A decisão do deputado federal Aécio Neves (MG) de não buscar a Presidência da República nas eleições de 2026 representa um duro golpe para o Partido Social Democrático – PSDB e indica uma constatação definitiva pelo tucano: ausência de espaço para uma candidatura de centro capaz de enfrentar a polarização crescente entre Luiz Inácio Lula da Silva (PT) e Flávio Bolsonaro (PL-RJ).
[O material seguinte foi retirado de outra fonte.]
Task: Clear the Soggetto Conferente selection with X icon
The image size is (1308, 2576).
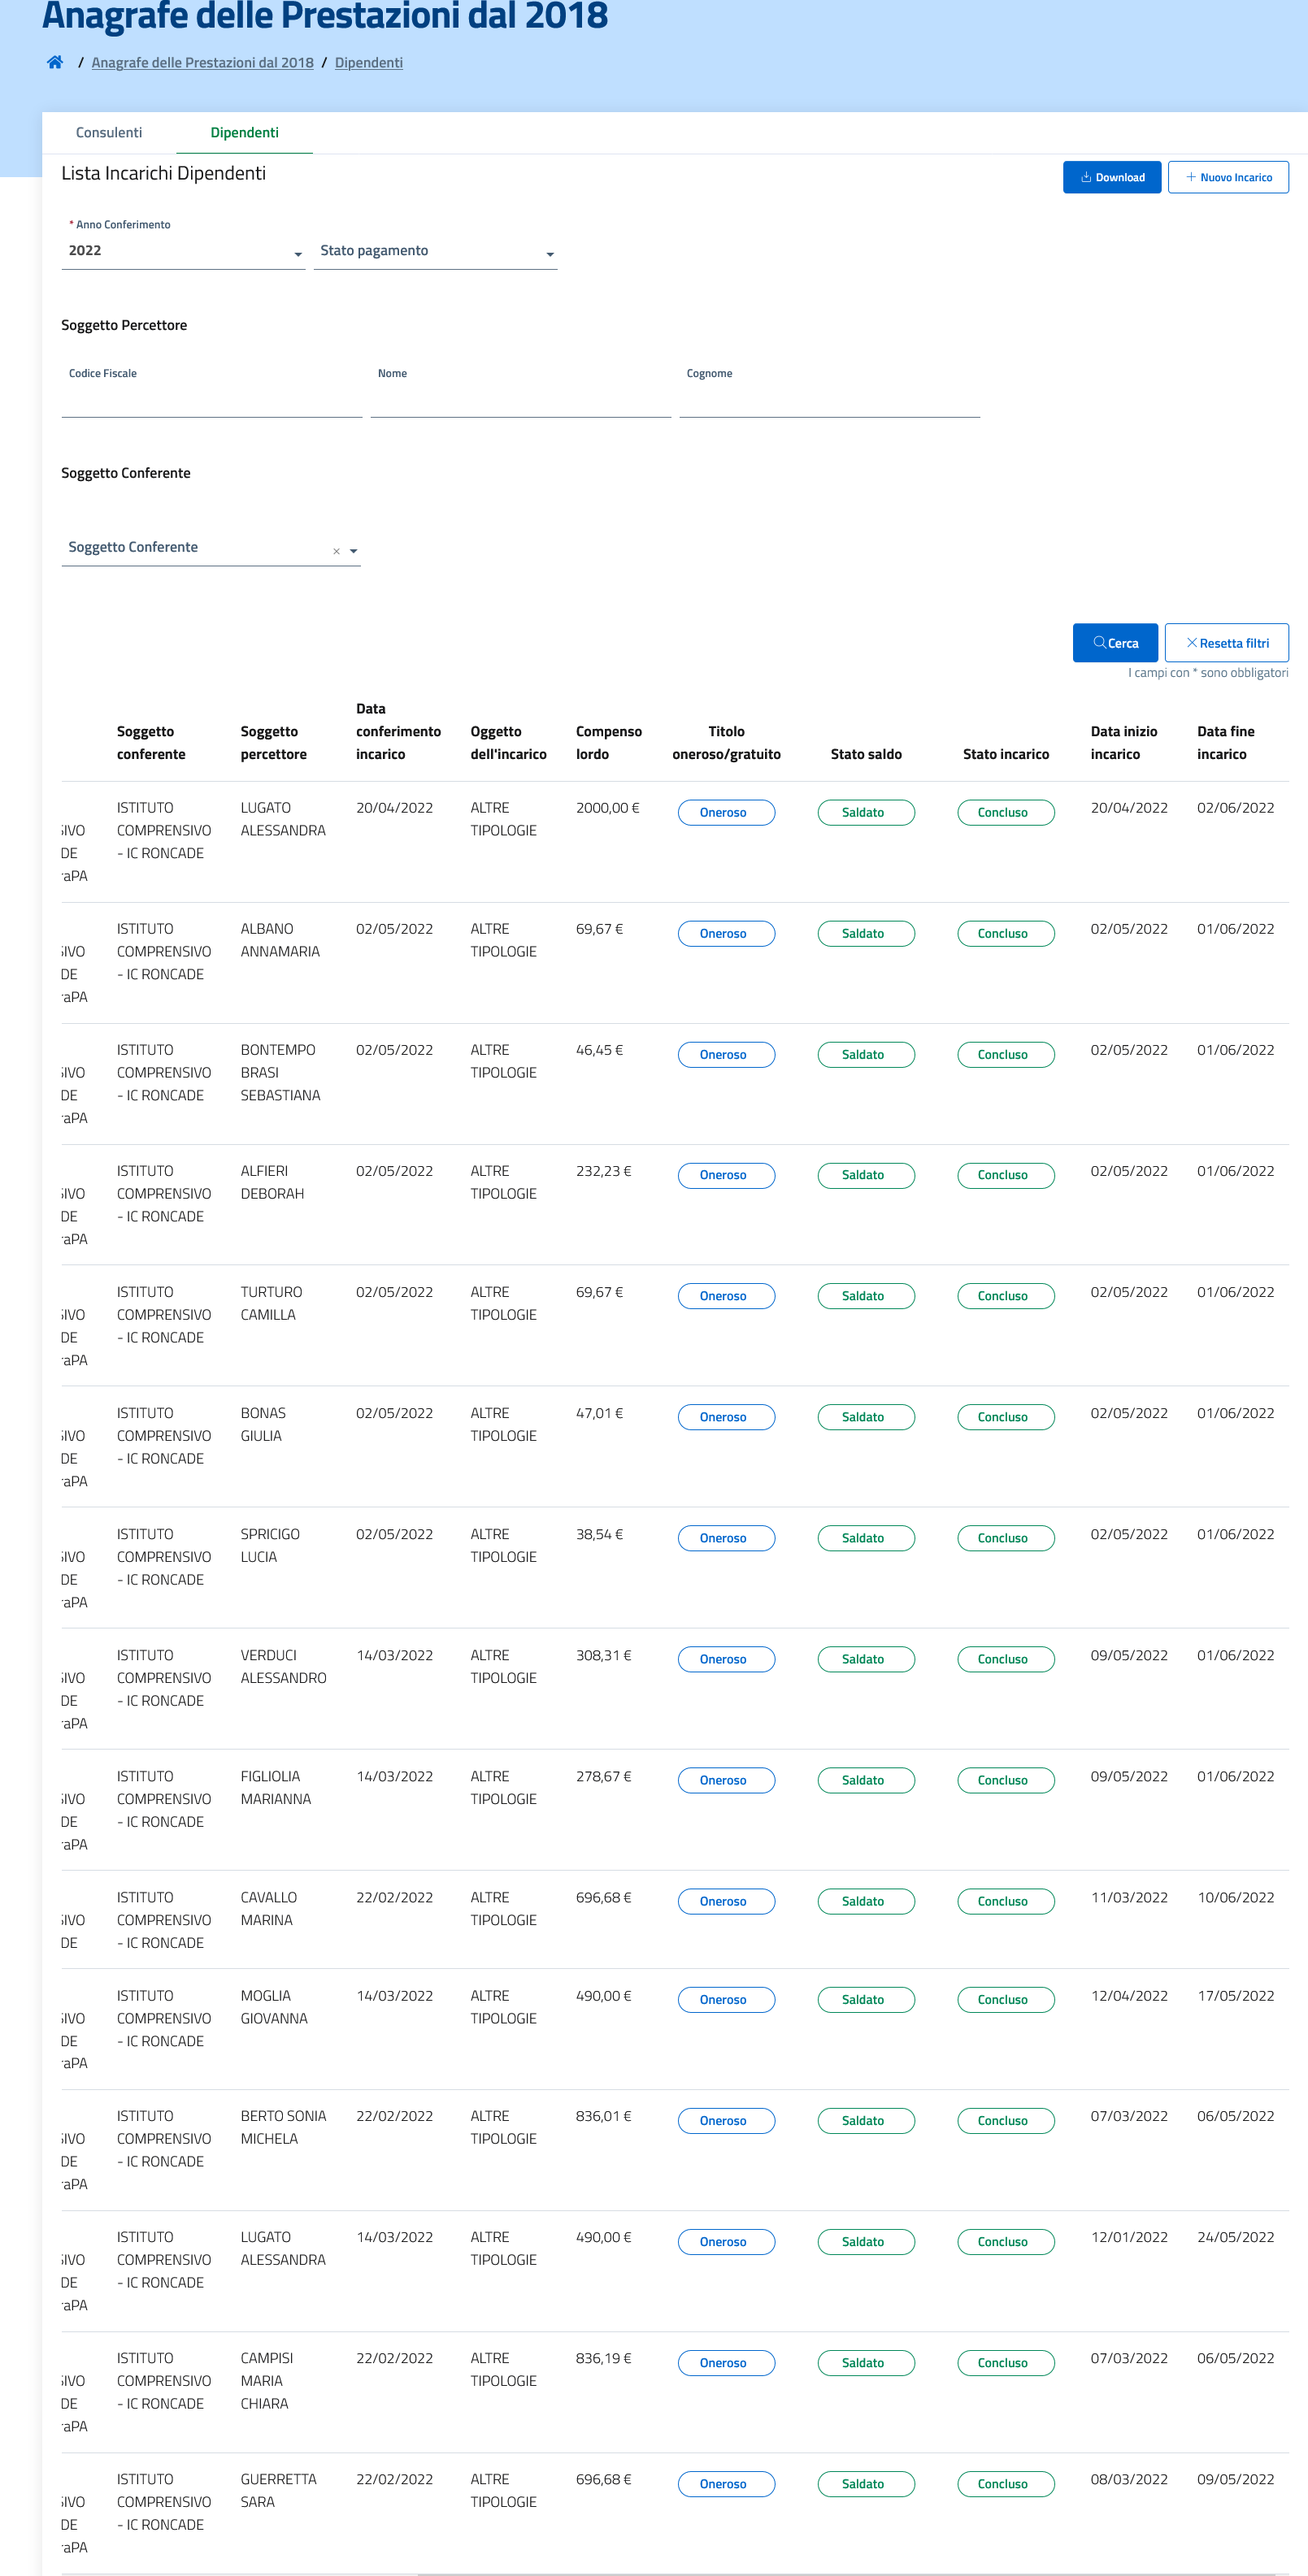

Segundo apurou a Revista Oeste, Aécio avaliou que as pesquisas eleitorais recentes revelavam um cenário desfavorável, marcado por uma rejeição significativa em relação ao seu nome.
O índice de 54% de rejeição atribuído a Aécio Neves – liderança expressiva no âmbito da antipolítica brasileira –, evidenciado pela pesquisa AtlasIntel/Bloomberg e apontada como o político mais detestado pelos brasileiros neste momento, foi um fator determinante para sua desistência do pleito presidencial. Essa alta taxa de reprovação, somada à divulgação de outros levantamentos que indicavam uma rejeição ainda maior – 60% dos eleitores manifestando abstenção em relação a Aécio segundo o instituto Nexus –, demonstrava com clareza um cenário sem viabilidade para o ex-senador.
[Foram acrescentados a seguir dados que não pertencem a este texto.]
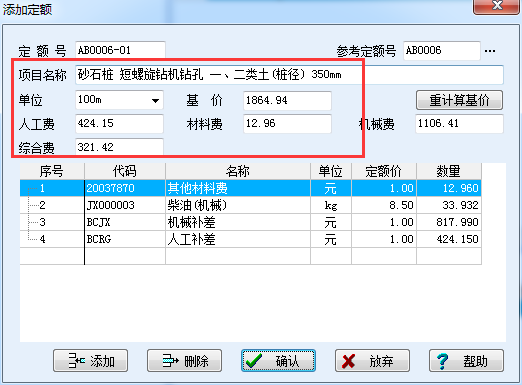Click the 机械费 field showing 1106.41
The width and height of the screenshot is (522, 385).
(459, 124)
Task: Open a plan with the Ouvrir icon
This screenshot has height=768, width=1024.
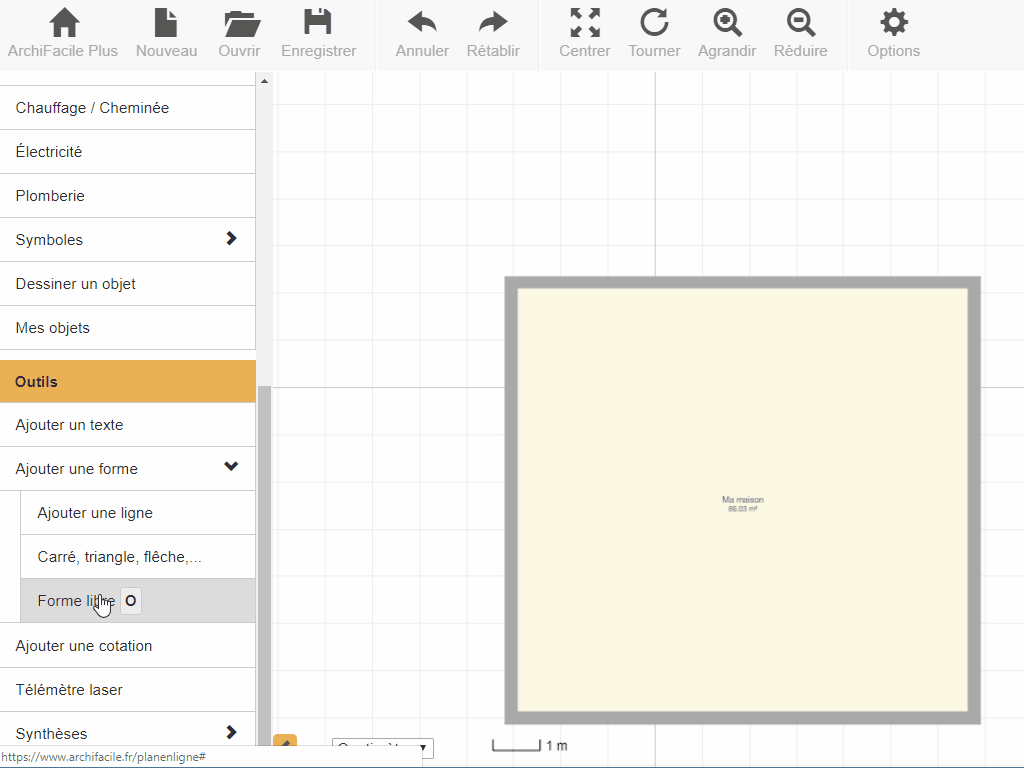Action: [x=240, y=24]
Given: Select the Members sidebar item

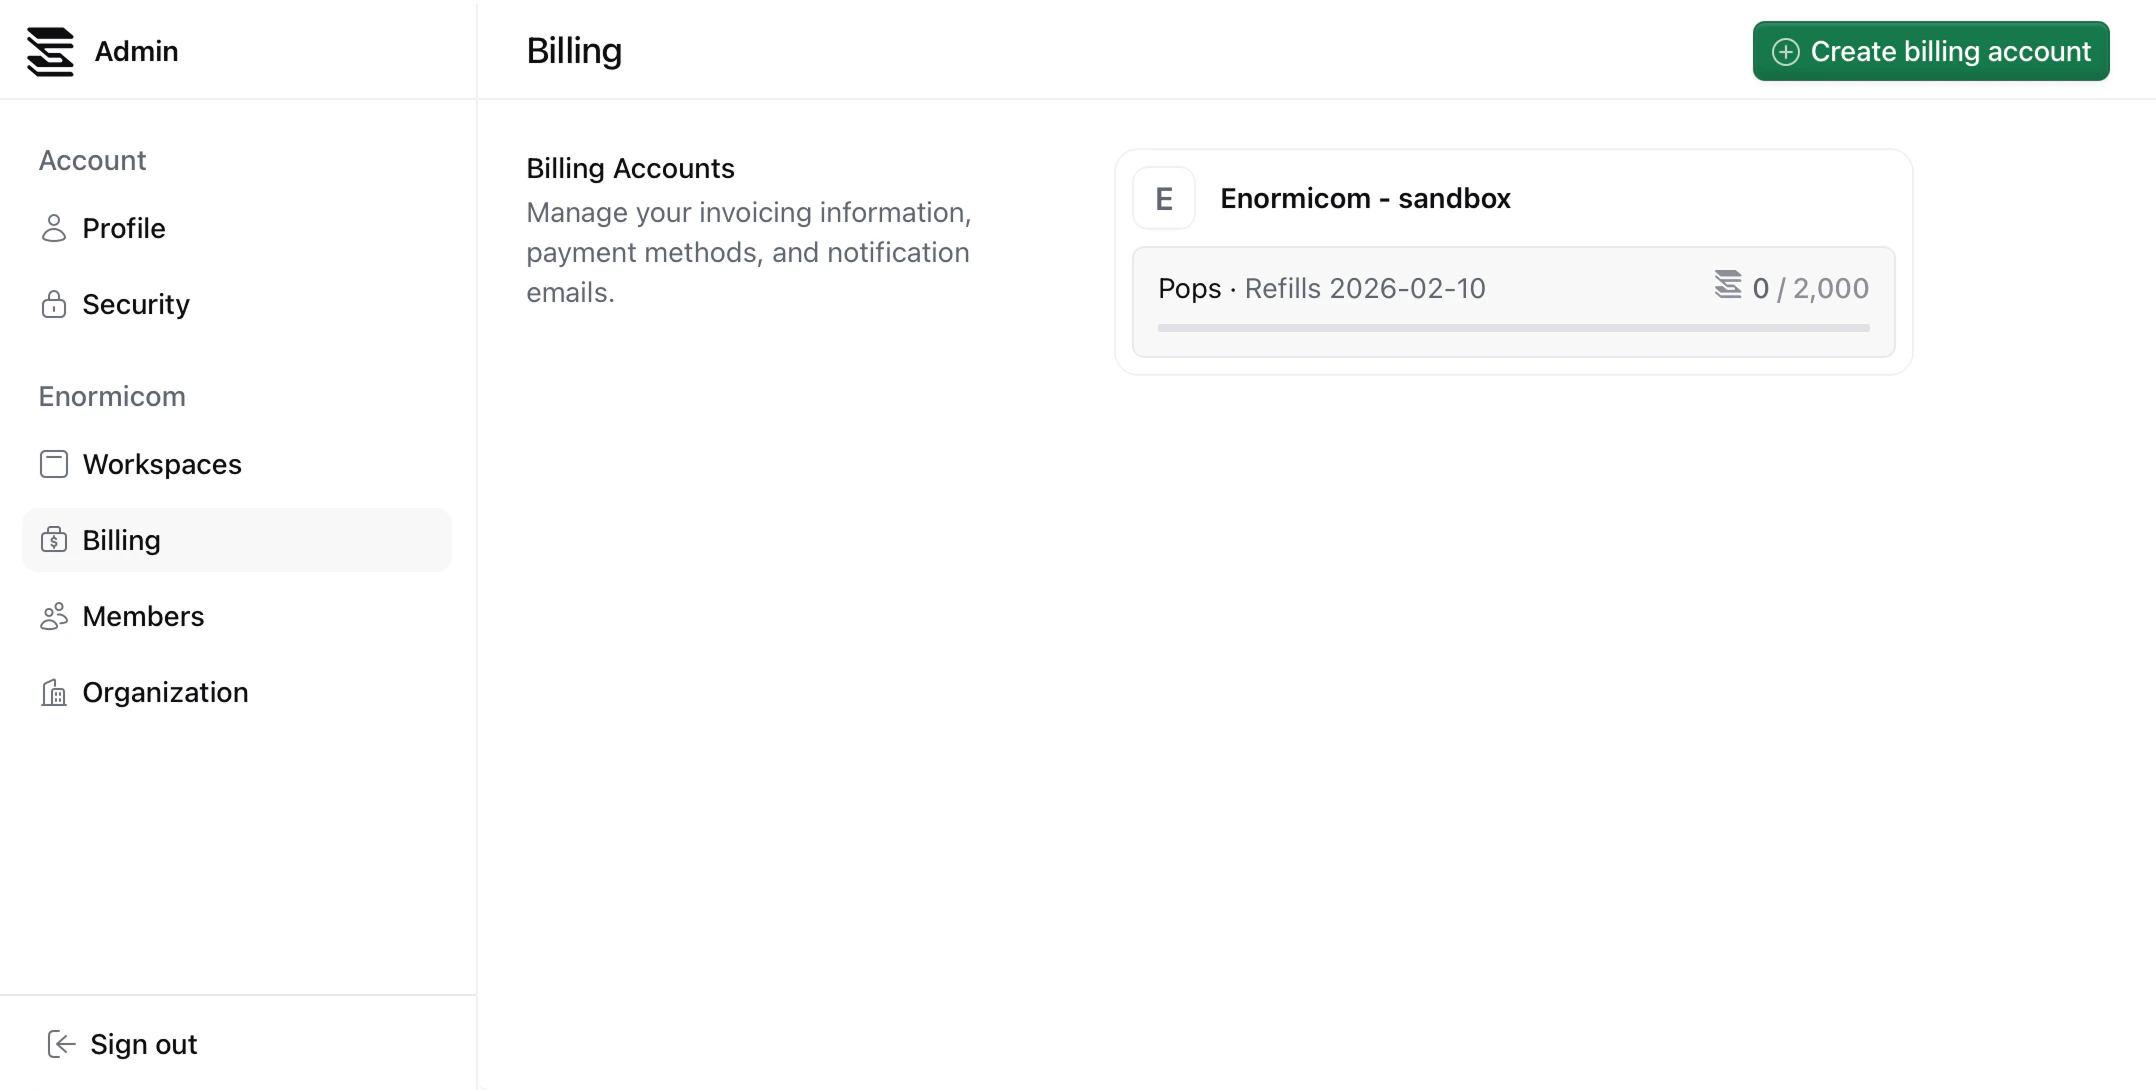Looking at the screenshot, I should pos(143,616).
A trajetória do PSDB nos últimos anos, marcada por derrotas consecutivas nas eleições presidenciais e dificuldades em articular uma oferta política relevante no campo da centro direita, se concretiza neste afastamento de Aécio Neves. Como vimos anteriormente, desde a fundação do partido (1988), o tucano sempre apresentou candidatos à Presidência; Mário Covas em 1989, Fernando Henrique Cardoso nas vitórias de 2002 e 2006 – apesar da derrota para Dilma Rousseff –, José Serra nos confrontos com Lula em 2014 e 2010. A constância das derrotas demonstra a dificuldade do PSDB em consolidar uma base eleitoral forte, o que se traduz na ausência de um candidato viável neste momento decisivo para as eleições presidenciais.
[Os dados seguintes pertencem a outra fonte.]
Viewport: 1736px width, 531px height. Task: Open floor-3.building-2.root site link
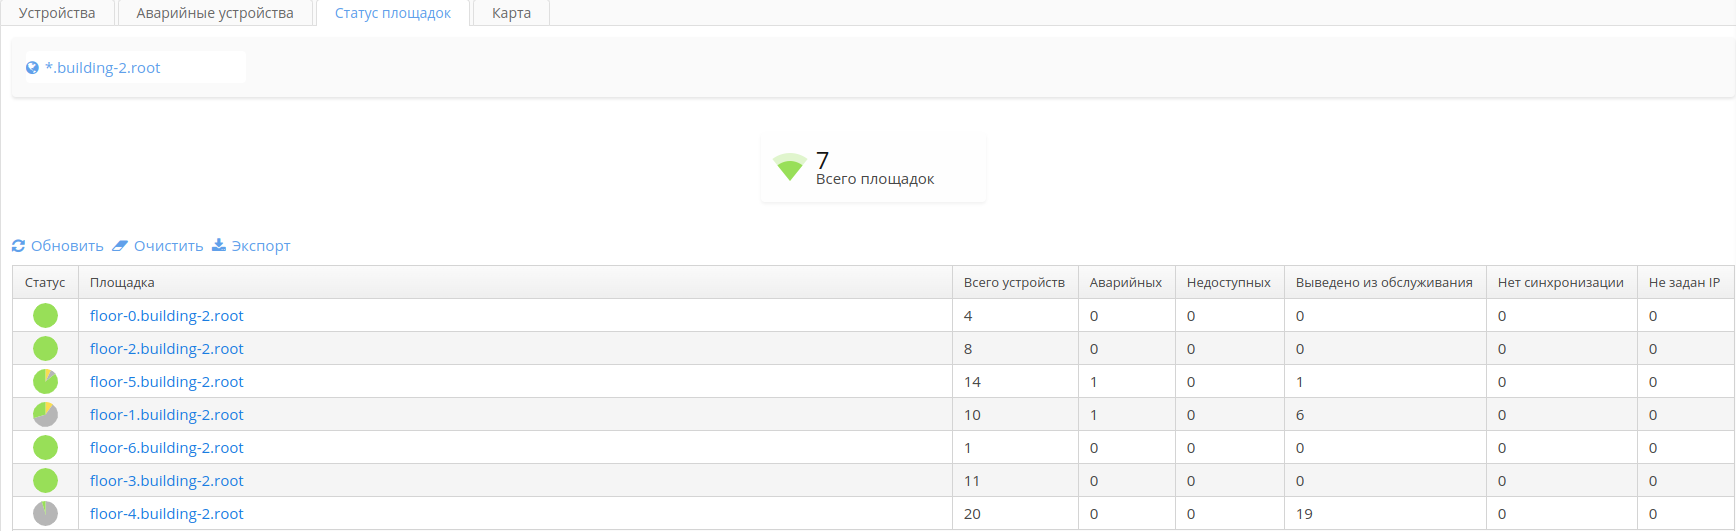tap(167, 481)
Diante da impossibilidade de lançar Aécio Neves ou Ciro Gomes (como havia sido inicialmente previsto) como principal nome à Presidência – Ciro declinou do convite –, a direção nacional do PSDB agora busca direcionar seus esforços para garantir uma representação mínima no Congresso Nacional, visando cumprir os critérios da cláusula de barreira e assegurar o acesso ao fundo partidário. Aécio Neves, por sua vez, pode se dedicar à disputa pelo Senado em Minas Gerais, onde – segundo as últimas pesquisas –, mantém chances competitivas contra outros nomes já consolidados na cena política do estado.